Assignment —
Whenever a line in the data contains "TRUNG", show that line.

Stored items

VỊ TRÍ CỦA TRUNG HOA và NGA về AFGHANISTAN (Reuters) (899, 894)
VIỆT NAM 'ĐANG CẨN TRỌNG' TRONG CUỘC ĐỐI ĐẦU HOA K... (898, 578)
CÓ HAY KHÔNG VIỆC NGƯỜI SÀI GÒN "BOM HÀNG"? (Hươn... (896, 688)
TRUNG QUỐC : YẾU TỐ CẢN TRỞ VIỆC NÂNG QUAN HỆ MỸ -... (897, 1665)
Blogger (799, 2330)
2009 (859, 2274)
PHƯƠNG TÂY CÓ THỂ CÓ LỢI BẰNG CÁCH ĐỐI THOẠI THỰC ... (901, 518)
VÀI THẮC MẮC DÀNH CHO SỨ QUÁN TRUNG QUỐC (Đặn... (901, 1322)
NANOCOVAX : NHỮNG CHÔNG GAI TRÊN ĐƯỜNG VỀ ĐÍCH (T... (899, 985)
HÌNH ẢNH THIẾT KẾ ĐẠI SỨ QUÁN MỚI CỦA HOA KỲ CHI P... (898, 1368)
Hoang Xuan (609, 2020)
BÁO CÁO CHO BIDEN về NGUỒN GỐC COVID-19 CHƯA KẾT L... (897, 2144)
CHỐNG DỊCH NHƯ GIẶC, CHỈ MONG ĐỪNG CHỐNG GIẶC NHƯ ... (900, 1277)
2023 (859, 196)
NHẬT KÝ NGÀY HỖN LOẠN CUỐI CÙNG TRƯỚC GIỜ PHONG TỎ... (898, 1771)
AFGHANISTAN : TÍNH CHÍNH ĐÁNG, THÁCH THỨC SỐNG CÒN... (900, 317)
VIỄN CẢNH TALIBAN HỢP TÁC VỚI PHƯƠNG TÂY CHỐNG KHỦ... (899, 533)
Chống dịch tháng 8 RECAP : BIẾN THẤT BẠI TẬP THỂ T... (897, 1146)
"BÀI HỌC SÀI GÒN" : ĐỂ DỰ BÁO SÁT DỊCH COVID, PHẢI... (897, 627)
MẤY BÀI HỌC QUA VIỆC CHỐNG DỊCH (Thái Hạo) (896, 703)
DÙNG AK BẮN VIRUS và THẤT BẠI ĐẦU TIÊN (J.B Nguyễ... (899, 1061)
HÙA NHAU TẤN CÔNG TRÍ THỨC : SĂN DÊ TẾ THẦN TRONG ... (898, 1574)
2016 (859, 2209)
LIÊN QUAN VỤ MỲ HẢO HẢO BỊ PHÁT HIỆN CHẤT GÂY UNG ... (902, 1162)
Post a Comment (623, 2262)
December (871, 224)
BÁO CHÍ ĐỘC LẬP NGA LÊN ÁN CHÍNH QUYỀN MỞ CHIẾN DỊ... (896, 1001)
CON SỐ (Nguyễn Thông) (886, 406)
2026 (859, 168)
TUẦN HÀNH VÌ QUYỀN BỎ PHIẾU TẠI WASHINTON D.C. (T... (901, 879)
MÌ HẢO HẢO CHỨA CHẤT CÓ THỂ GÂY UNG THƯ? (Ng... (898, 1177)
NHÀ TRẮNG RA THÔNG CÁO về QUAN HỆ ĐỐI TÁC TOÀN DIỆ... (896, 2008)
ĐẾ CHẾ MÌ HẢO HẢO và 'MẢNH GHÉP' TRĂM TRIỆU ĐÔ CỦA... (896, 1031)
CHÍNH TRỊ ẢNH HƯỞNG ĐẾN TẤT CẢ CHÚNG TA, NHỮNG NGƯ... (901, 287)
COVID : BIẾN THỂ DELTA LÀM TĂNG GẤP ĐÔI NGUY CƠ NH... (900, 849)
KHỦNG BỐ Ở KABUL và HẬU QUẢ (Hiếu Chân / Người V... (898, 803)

Answer space —
VỊ TRÍ CỦA TRUNG HOA và NGA về AFGHANISTAN (Reuters) (899, 894)
TRUNG QUỐC : YẾU TỐ CẢN TRỞ VIỆC NÂNG QUAN HỆ MỸ -... (897, 1665)
VÀI THẮC MẮC DÀNH CHO SỨ QUÁN TRUNG QUỐC (Đặn... (901, 1322)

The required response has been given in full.